As grocery shoppers seem to make less distinction between name-brand and private-label products, ConAgra Foods increasingly is working on promotions that involve both types of products, its top executive said Tuesday.
The Omaha-based food manufacturer is working with retailers on in-store promotions that involve both its national brands and the expanded portfolio of private-label products it has sold since acquiring Ralcorp Holdings in 2013 for nearly $5 billion.
For example, a dinner display with private-label pasta and Hunt's tomato sauce showed sales gains above instances where similar products were displayed separately.
“The reason these programs work is that consumer acceptance of private brands has grown over the years,” ConAgra Chief Executive Officer Gary Rodkin said in a Tuesday presentation to the Consumer Analysts Group of New York.

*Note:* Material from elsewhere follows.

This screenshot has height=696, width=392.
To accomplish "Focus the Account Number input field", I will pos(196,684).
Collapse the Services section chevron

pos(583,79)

ConAgra is also working directly with retailers to develop new private-label lines and products, he said, and in some cases will be “brand-agnostic,” creating a product as either name-brand or store-brand, or reformulating its brand-name products as private-label offerings, with slightly different flavors or packaging.

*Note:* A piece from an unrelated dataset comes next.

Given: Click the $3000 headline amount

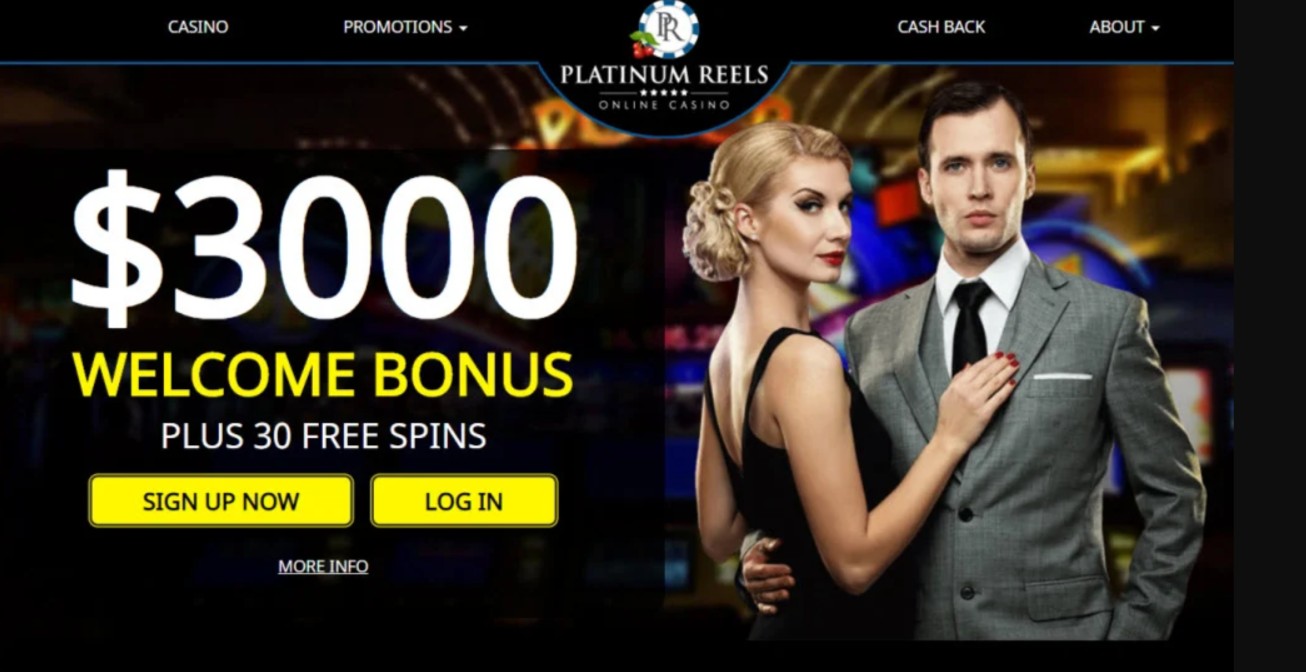Looking at the screenshot, I should pyautogui.click(x=324, y=248).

Going into the Ralcorp acquisition, Rodkin said, ConAgra intended to keep the two separate, but now, he said, “It's a fairly gray area.” The company is creating internal guidelines limiting how far it is willing to go on sharing its own product and packaging innovations with store-brand customers.
In pitching its private-label portfolio to its customers, Rodkin said the firm is telling retailers that stores won't increase profits by continuing to cut prices to the bone on brand-name products.
“The right balance is the everyday value of a very good quality private brand, along with a more rational merchandising of national brands,” he said.
Rodkin also offered details on ConAgra's growth strategies in its consumer brands segment.
In trying to boost its flagging national brands Healthy Choice, Chef Boyardee and Orville Redenbacher's, ConAgra is shifting strategies away from trying to gain new customers who may have “perception barriers” and instead going for more sales among core users.
For example, with Healthy Choice, the company will more heavily pursue its core audience of baby boomers, rather than trying to break new ground in trying to market frozen meals to millennials.
The company is also accelerating deployment across all its products of a strategy it calls “perfect at retail,” with attention to price, packaging, placement and promotion.
As examples, he mentioned bagged Bertolli pasta meals redesigned for club stores and multiple price points among similar ConAgra products, for example Marie Callender's pot pies at $2.50 in addition to Banquet pot pies at $1.
Traditional marketing campaigns aren't working as well on products without clear differences from the competition. Instead, Rodkin said, “What we do in-store, close to the shopper at the moment of decision-making, is critical.”